Gregory Bull, Associated Press
DALLAS — Junior Woods' has a well-practiced routine for conducting business on the road: While driving throughout rural Arkansas, the electronics salesman steals a glance at his cellphone every so often, checking for text messages and emails.
"I can keep both hands on the steering wheel and just look down my nose and read in 10-second intervals," Woods said in a phone interview from Rogers, Ark. "I'm actually doing that right now."
Like millions of other Americans, Woods uses his car as a mobile office, relying on his phone almost every hour of every workday to stay productive and earn a living. So would drivers ever abide by a proposed ban on almost all cellphone use behind the wheel, even if it is hands-free?
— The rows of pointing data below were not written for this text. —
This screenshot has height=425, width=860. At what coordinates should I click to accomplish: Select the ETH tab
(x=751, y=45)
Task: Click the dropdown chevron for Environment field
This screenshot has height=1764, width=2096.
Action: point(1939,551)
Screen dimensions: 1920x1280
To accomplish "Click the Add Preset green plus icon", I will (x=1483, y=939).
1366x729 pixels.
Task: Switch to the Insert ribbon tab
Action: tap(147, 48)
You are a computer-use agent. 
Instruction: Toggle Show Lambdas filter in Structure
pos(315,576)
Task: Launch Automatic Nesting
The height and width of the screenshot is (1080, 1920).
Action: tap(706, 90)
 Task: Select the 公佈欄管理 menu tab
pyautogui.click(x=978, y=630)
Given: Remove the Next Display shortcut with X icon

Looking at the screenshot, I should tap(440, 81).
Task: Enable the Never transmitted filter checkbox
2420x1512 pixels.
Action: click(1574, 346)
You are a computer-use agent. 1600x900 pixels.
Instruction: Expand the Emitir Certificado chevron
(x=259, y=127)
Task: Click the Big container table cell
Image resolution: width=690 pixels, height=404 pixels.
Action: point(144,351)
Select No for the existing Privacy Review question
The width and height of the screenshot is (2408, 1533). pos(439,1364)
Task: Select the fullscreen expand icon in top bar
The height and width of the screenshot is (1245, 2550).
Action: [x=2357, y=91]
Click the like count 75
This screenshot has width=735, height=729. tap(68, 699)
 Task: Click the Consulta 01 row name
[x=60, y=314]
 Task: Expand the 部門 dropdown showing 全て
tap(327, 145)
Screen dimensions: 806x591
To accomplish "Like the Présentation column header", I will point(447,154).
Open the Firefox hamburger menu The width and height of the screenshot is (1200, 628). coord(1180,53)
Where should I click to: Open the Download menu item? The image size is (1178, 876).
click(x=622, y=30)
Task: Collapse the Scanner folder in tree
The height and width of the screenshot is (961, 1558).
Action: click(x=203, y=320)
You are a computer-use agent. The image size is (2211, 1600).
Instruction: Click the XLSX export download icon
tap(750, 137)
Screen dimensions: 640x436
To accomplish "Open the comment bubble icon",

Could they afford to?
Those are just a few of the questions looming over a federal recommendation that seeks to rein in what has become an essential tool of American business.
Woods said the ban, if adopted, would devastate his sales. Because he lives in a rural state, his minimum drive is an hour and a half.
"If I have a 3½-hour drive to Little Rock, and I've got 100 messages to return, it's going to turn that into a six-hour drive," he said. "I've got no secretary. I'm the administrative assistant. I'm the salesman. I'm the sales director."
The National Transportation Safety Board declared Tuesday that texting, emailing or chatting while driving is just too dangerous to be allowed anywhere in the United States. It urged all states to impose total bans except for emergencies.
The NTSB, an independent agency that investigates accidents and makes safety recommendations, doesn't have the power to impose regulations or make grants. But its suggestions carry significant weight with lawmakers and regulators.
Still, a decision rests with the states, meaning that 50 separate legislatures would have to act. And many lawmakers are just as wedded to their cellphones as Woods.
"I think all of us have mixed feelings on this issue. How could you not?" said U.S. Rep. Gerry Connolly, whose northern Virginia district has some of the longest, most traffic-choked commutes in the country.
Before going to Congress, the Democrat spent most of his career at the county level, driving around Fairfax County with his cellphone. Now he commutes to Capitol Hill by carpool or mass transit so he can use his phone without getting behind the wheel.
While he's sympathetic to the NTSB's safety concerns, he said, a blanket ban on cellphone use would be unenforceable. But he agrees that hands-free devices offer little improvement over those that are hand-held.
"It's a cognitive distraction," he said. "The mental attention shifts ... to that other party, not to the task at hand."
Dallas event planner Debbie Vaughan said she would abide by any ban, but her service to clients would be diminished.
"I know many people are frustrated when all they get is voicemail," said Vaughan, who spends about 10 hours a week on her cellphone in her car.
Bruce McGovern said he would have no choice but to defy the law.
McGovern, who owns four Massage Envy and four European Wax Center franchises in the Dallas area, said he spends up to four days a week on the road, traveling between his businesses.
"My business would go down. We'd have problems we couldn't solve. My employees wouldn't be able to reach me and get timely answers," McGovern said.
"Customer issues that only I can resolve would have to be delayed. And in this day and age, customers want instantaneous results for things. They're not willing to wait three or four hours," he said.